"Why, ain't ye heard?" he cried. "Yer house was burnt down to the groun' las' night. Thought ye was in it, the doctor did. That's how he so nigh got killed."
XXI
There are some hours of human experience so intense with suffering that they return, again and again, living themselves over in the memory, arising in the small hours of the night—haunting specters of pain, meeting us unexpectedly in an unguarded moment of solitude to open and reopen the wounds they have left, following us on through the years with a recurring vindictiveness of pain almost as keen as when it was first inflicted. Joy, happiness, exaltation of spirit, return only in new guises; they, too, make their impression upon the memory, but otherwise. The shock of loss, the agony of parting, the fear and dread of the suffering of loved ones, the bitterness of self-reproach, the message of loss—these are the things that return and return again; and of such as these were the hours of that afternoon to Rosamund. Not only on that first night, once more in the small upper room at Mother Cary's, but often and often during her after life did the shock and agony of those hours return to her.

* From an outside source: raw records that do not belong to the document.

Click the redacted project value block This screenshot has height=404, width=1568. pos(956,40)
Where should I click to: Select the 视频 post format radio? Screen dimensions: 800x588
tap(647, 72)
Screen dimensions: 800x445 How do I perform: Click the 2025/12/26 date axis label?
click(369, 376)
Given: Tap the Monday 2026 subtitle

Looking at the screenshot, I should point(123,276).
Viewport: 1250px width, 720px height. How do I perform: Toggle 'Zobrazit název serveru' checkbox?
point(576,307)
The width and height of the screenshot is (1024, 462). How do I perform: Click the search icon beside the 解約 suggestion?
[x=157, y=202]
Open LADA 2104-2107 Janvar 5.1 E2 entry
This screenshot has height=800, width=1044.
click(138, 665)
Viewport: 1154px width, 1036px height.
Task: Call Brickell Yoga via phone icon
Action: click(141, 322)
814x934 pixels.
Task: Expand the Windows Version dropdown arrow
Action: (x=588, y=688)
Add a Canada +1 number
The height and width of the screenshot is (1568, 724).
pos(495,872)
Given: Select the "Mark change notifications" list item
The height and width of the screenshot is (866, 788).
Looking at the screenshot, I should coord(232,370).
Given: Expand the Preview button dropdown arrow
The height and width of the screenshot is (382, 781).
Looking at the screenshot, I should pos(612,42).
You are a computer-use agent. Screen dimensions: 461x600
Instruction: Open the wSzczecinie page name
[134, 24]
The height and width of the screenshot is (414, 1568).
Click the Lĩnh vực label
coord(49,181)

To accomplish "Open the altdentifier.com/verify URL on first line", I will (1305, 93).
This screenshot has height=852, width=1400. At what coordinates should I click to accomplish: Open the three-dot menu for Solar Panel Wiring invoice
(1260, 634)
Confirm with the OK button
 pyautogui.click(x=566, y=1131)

Past the form of the station master, gloating in his satisfaction at being the first to tell her the evil news, she had seen Father Cary's familiar form descending from his wagon. She scarcely remarked his surprise at her being there, his disappointment that Doctor Blake and the nurse had not come on that train, his helping her into the wagon, and his description of the events of the night before. The drive past the dull little houses and the store, the closed cottages, the big hotels with their uncurtained windows staring like eyeless sockets, the woods, the glimpses of the path where she had faced John Ogilvie; the turn at last toward the brown cottage she had come to love so dearly; the blackened, smoking hole that alone remained of it; then the half mile farther to the house where Ogilvie lay—those were the moments of most intense pain, because of their suspense.
The story was simple enough. The little household had gone to bed early, and toward midnight Grace had awakened with a whispering fear of smoke. She roused the others, and Eleanor had bundled sleepy Tim in blankets, thrown other bed covering out of a window, and gone quietly down with Grace. Matt and Sue, wild with fear, rushed out ahead of them, shouting, and their cries aroused the nearest neighbors. Country folk come quickly to a fire, although there is seldom anything to do but watch and surmise; a small crowd gathered in an incredibly short time, and a few things were rescued from the blazing house. In spite of the pleading of the women, Grace stayed to watch the flames, wringing her hands, and calling Rosamund's name. Eleanor was half frantic herself, with the alternate efforts at calming Timmy and beseeching Grace to go away. But Grace, loving and faithful, was crying at the loss of the house and the things in it that had seemed to her so beautiful, and that were so dear because they belonged to Rosamund. She could not be persuaded to leave, but stood wringing her hands and saying, over and over,
"Oh, Miss Rose! Oh, Miss Rose!"
"A small crowd gathered in an incredibly short time."